Copy out, without any change, every line from the line with "Task: Collapse the" through the line with "coord(417,325)", both included, and leave the pictures out of your answer.
..........
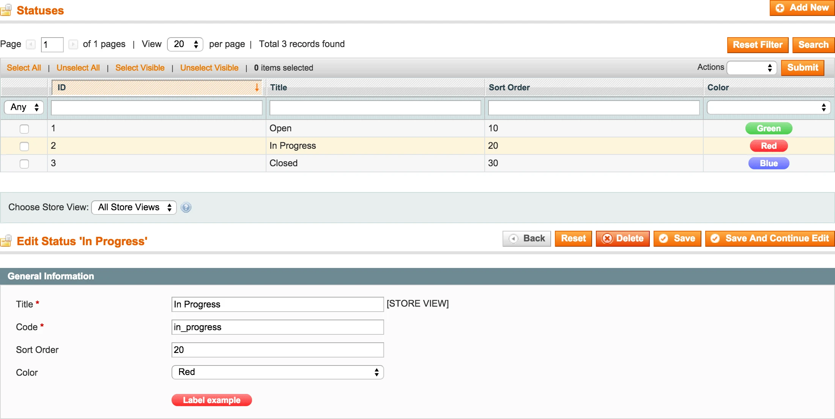
Task: Click the Statuses folder icon in header
Action: click(x=6, y=10)
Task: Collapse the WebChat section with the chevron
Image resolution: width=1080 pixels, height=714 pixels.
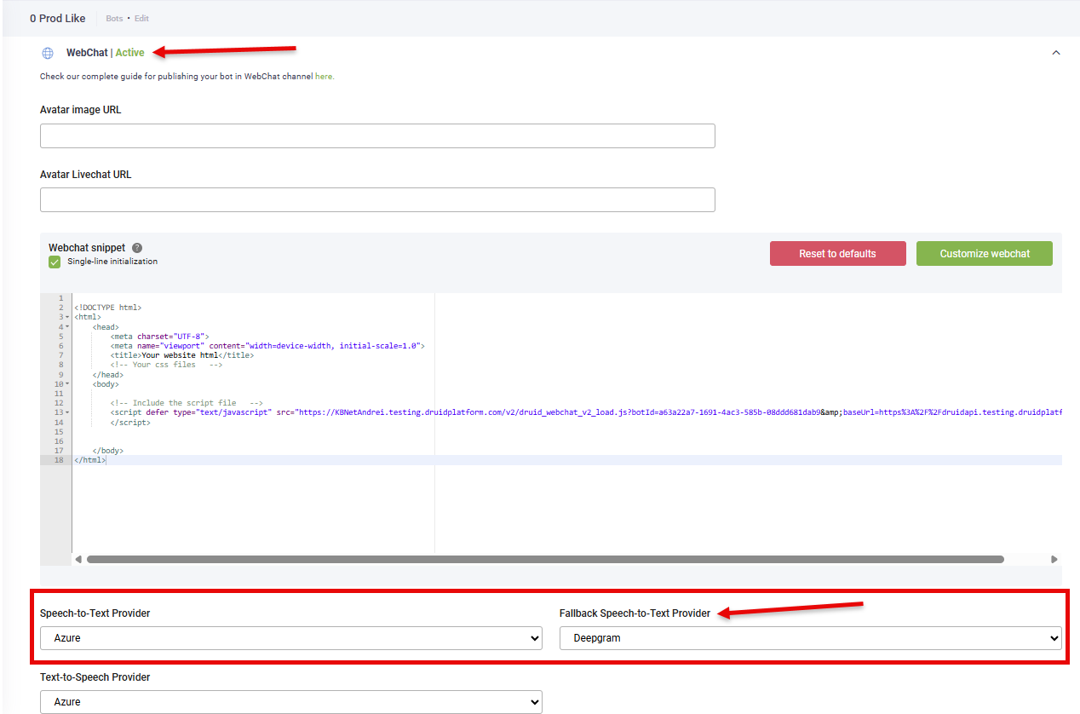Action: click(1056, 53)
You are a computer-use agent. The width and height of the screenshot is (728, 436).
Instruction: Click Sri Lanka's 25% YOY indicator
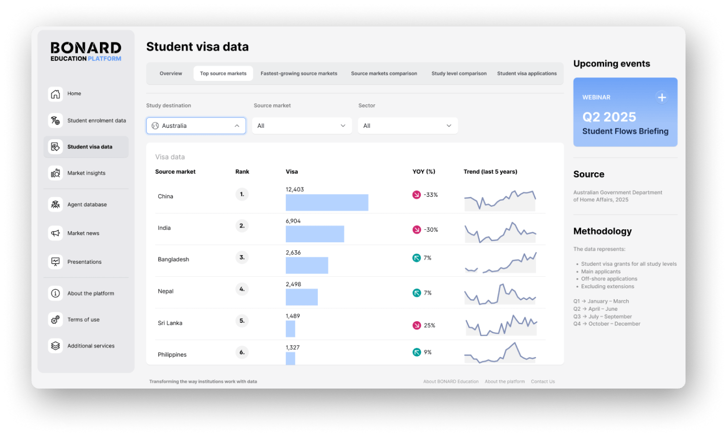coord(417,325)
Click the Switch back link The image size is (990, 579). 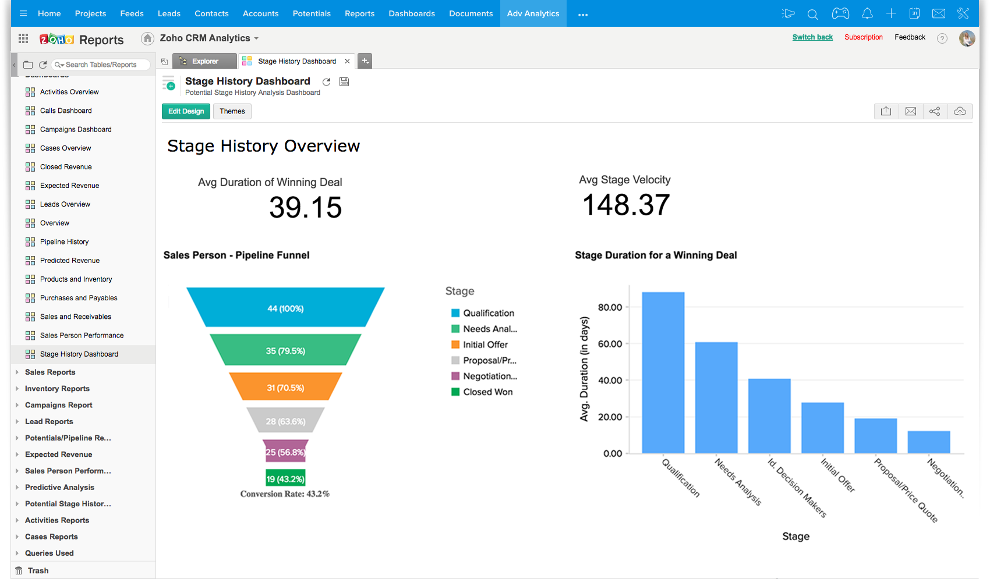[x=812, y=37]
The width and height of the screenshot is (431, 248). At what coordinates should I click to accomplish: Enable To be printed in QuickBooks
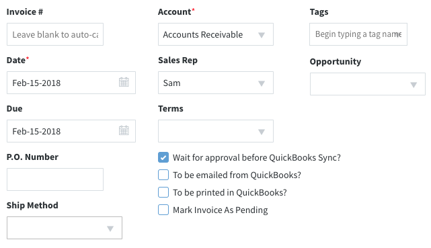pyautogui.click(x=163, y=192)
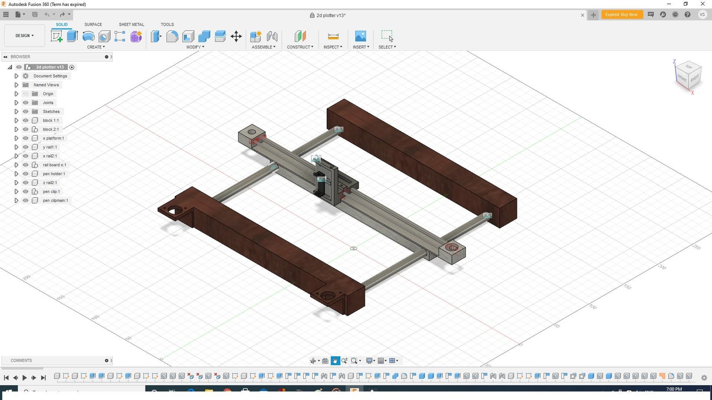Hide the pen holder:1 component
712x400 pixels.
point(25,174)
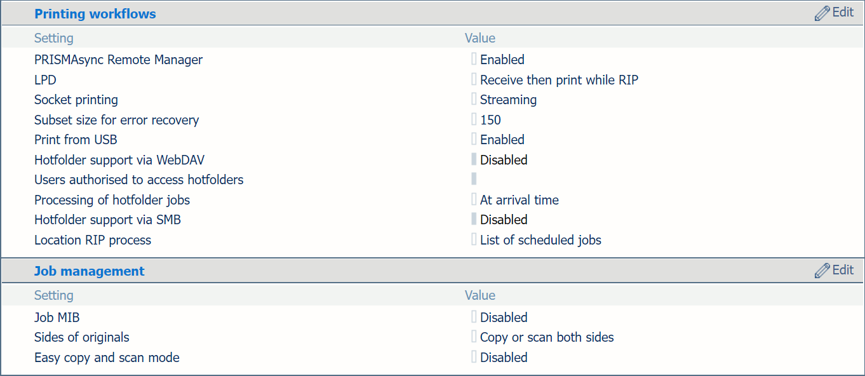This screenshot has width=865, height=376.
Task: Select the LPD setting row
Action: tap(432, 80)
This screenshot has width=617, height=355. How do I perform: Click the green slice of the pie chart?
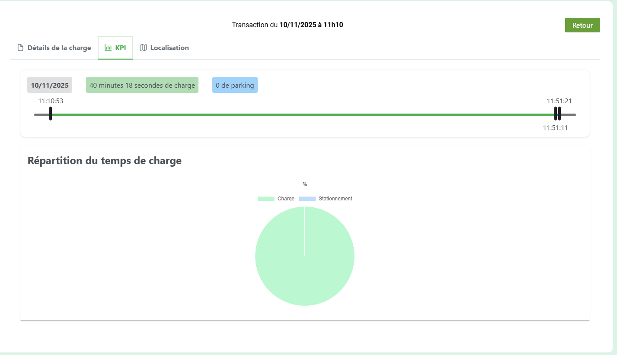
..........
* _Reply_
Task: Collapse the WebChat section with the chevron
Image resolution: width=1080 pixels, height=714 pixels.
Action: click(1056, 53)
You are a computer-use agent. The width and height of the screenshot is (728, 436).
Instruction: Click Sri Lanka's 25% YOY indicator
coord(417,325)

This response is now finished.